### Given passage
************
Subword embeddings that were set to zero are initialized from a random normal distribution $\mathcal{N}(\mathbb{E}[\mathbf{E}^s], Var[\mathbf{E}^s])$.
Copy non-embedding parameters of source model to target model.
Experiments
For their experiments, the authors used RoBERTa and GPT-2 models trained on English, transferring them to four medium-resource languages: French, German, Chinese, and Swahili, as well as four low-resource languages: Sundanese, Scottish Gaelic, Uyghur, and Malagasy.
They employed automatically generated bilingual dictionaries from MUSE [Con18W] for French, German and Chinese and a bilingual dictionary from FreeDict1 for Swahili. For low-resource languages, they used bilingual dictionaries scraped from Wiktionary, stored in their repository2.
The authors compared their method to two other approaches:
- FullRand Randomly initializes the target model and trains it from scratch.
- TransInner Randomly initializes the embedding parameters and copies the non-embedding parameters. It trains only the embedding parameters for a fixed amount of steps while freezing the remaining parameters, then trains the entire model.
************
### Work instruction 1
Can you transcribe the passage on transferring English language models to other languages, from the part that opens with the words containing "They employed automatically" through the part that closes with "the entire model."?
### Work instruction 2
In the passage on transferring English language models to other languages:
(a) Which source supplied the bilingual dictionary for Swahili?
(b) Which four languages are listed as low-resource?
(c) What does the FullRand approach do?
### Work instruction 3
Could you continue the passage on transferring English language models to other languages from where it stops?

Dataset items
************
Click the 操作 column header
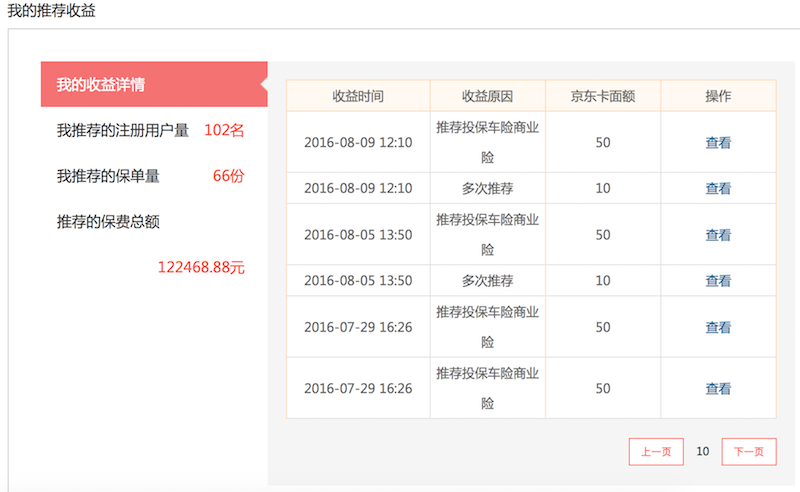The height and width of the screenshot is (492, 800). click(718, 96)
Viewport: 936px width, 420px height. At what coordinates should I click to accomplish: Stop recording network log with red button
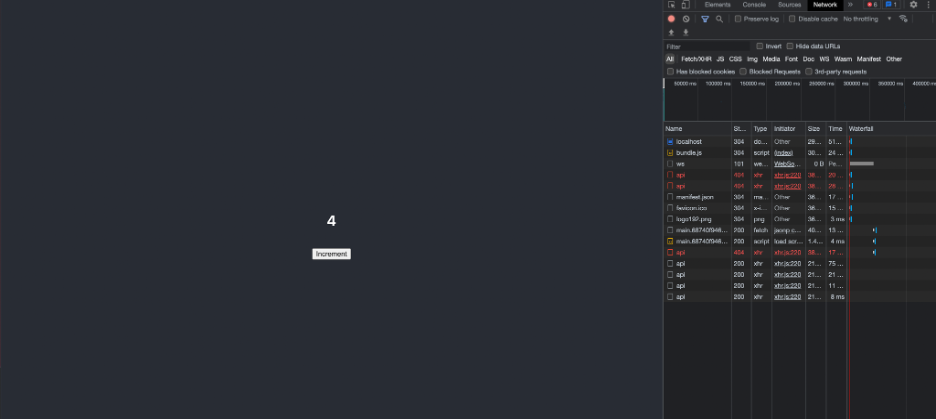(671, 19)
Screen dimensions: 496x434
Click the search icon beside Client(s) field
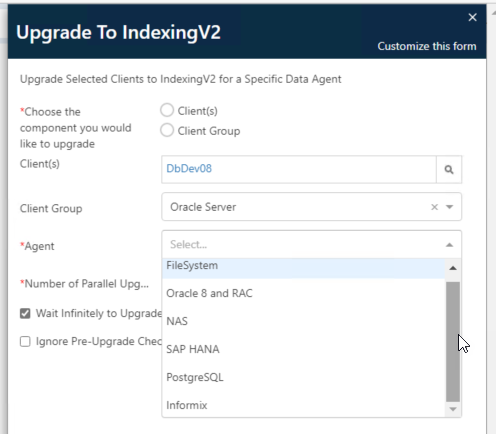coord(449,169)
************
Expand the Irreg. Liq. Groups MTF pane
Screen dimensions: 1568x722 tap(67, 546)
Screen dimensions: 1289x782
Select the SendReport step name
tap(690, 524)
************
### Answer area 1
They employed automatically generated bilingual dictionaries from MUSE [Con18W] for French, German and Chinese and a bilingual dictionary from FreeDict1 for Swahili. For low-resource languages, they used bilingual dictionaries scraped from Wiktionary, stored in their repository2.
The authors compared their method to two other approaches:
- FullRand Randomly initializes the target model and trains it from scratch.
- TransInner Randomly initializes the embedding parameters and copies the non-embedding parameters. It trains only the embedding parameters for a fixed amount of steps while freezing the remaining parameters, then trains the entire model.

### Answer area 2
(a) FreeDict
(b) Sundanese, Scottish Gaelic, Uyghur, and Malagasy
(c) It randomly initializes the target model and trains it from scratch.

### Answer area 3
For all methods and models, they trained on 65.5 billion tokens, significantly fewer than the models compared against (e.g., CamemBERT on 419.4 billion tokens, GBERTBase on 255.6 billion tokens, and BERTBase-Chinese on 131.1 billion tokens). All models were trained for 250k steps with consistent hyperparameters across languages.
WECHSEL-RoBERTa was evaluated by fine-tuning on XNLI for NLI performance and on the balanced train-dev-test split of WikiANN for NER performance. WECHSEL-GPT-2 was evaluated by Perplexity (PPL) on a held-out set from the training corpus.
Results
From Figure 2, we observe that WECHSEL significantly improves cross-lingual parameter transfer and outperforms models of comparable size trained from scratch, achieving up to 64x less training effort.
As shown in Table 1 and Table 2, models initialized with WECHSEL generally outperform models trained from scratch and those initialized with TransInner across all languages examined.
Notably, the close relatedness of the source and target languages is not a prerequisite for effective transfer. For instance, in NLI tasks, WECHSEL improves absolute accuracy by 7.15%, 6.31%, 6.94%, and 4.71% over models trained from scratch for French, German, Chinese, and Swahili, respectively.
Comments
Despite its increased efficiency compared to training from scratch, the WECHSEL method has several inherent weaknesses. These include its complexity and a significant reliance on bilingual dictionaries for aligning embedding vectors.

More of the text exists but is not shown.